*** TASK INPUT ***

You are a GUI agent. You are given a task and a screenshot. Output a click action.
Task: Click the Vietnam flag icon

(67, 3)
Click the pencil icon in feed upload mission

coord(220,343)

*** End of TASK INPUT ***

Give every entry back unchanged. Leave none out.

**EXPECTED OUTPUT:**
You are a GUI agent. You are given a task and a screenshot. Output a click action.
Task: Click the Vietnam flag icon

(67, 3)
Click the pencil icon in feed upload mission

coord(220,343)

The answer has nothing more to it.